# SHORT TASK 1:
From the compute node installation steps, list every apt command that is used to update the node.
# SHORT TASK 2:
Retype the compute node installation steps between "1. Create a" and "An internal network.", inclusive.

Compute nodes installation

  1. Create a new VM with the following settings:

    • Name (optional): node01.
    • Guest OS: Linux - Ubuntu (64-bit).
    • Virtual Hardware:
      • CPU: >= 8 CPUs.
      • Memory: >= 16 GB.
      • Hard disk: 64 GB * number of users.
      • Network adapter:
        • An internal network.
      • Create PCI devices per GPU.
    • VM Options:
      • Boot Options: Firmware - EFI.
  2. Duplicate the VM for any other compute node and change the name accordingly.

  3. Launch the first compute node VM and connect to it (recommended through the remote console).

  4. The node should be PXE booted by the head node.

    • Note: if an error is present try to reboot the node.
    • Choose the relevant node and provision it with the FULL option.
  5. SSH to the node from the head node for easier access.

  6. Update the node with apt -y update, apt -y upgrade and apt -y autoremove.

# STORED DATA:
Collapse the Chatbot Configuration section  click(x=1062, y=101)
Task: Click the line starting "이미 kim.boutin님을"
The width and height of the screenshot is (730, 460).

# TASK RESULT 1:
apt -y update
apt -y upgrade
apt -y autoremove

# TASK RESULT 2:
1. Create a new VM with the following settings:

    • Name (optional): node01.
    • Guest OS: Linux - Ubuntu (64-bit).
    • Virtual Hardware:
      • CPU: >= 8 CPUs.
      • Memory: >= 16 GB.
      • Hard disk: 64 GB * number of users.
      • Network adapter:
        • An internal network.